- THINGS TO DO
**A.** In the review of "Blood, Sweat and Chalk," which day of the annual Summer Reading Series is this?
**B.** Output as a numbered list the rows from the one containing "Documentation (630, 70)" through the last row, both included, without blank lines.

Thursday, August 19, 2010

Read: Layden's "Blood, Sweat and Chalk"

Day 3 of the annual Summer Reading Series, featuring the best books of the summer for your vacation/beach/commuter/seasonal reading interests...

Today: "Blood, Sweat and Chalk" by Tim Layden

Sometimes, I will read a book and, very quickly, recognize its essential value to fans. Sometimes, I label this "If You Read Just One Book About This, Read This One." That's how I felt about Jeff MacGregor's "Sunday Money."

With some sports, like football or baseball or basketball, there are simply too many great books to say that a single book is definitive. But a book can certainly join the select group of must-reads.

That's how I felt about Tim Layden's "Blood, Sweat and Chalk," the first book I have seen that goes deep into the core Xs-and-Os strategies of football, the fundamental formations and innovations that have defined the game's evolution.

Chapters are relatively short: Each play is described in detail, but equally interesting put into context -- its strategic etymology, its backstory. Layden traces innovation to its roots or, alternatively, profiles the coaches who popularized it. The short chapters are to the book's credit -- it means Layden could work more plays in to the book.

- INFORMATION PROVIDED
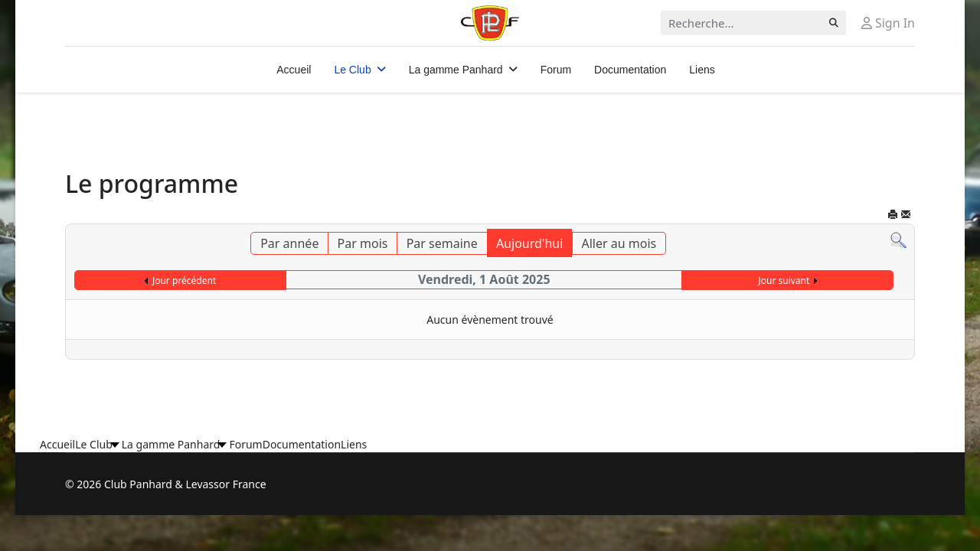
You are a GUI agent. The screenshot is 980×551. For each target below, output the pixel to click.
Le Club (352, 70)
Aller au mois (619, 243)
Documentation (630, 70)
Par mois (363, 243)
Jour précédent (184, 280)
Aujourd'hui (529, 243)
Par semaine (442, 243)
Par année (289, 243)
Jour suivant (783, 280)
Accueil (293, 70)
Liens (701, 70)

- SOLUTION SET
**A.** Day 3

**B.**
1. Documentation (630, 70)
2. Par mois (363, 243)
3. Jour précédent (184, 280)
4. Aujourd'hui (529, 243)
5. Par semaine (442, 243)
6. Par année (289, 243)
7. Jour suivant (783, 280)
8. Accueil (293, 70)
9. Liens (701, 70)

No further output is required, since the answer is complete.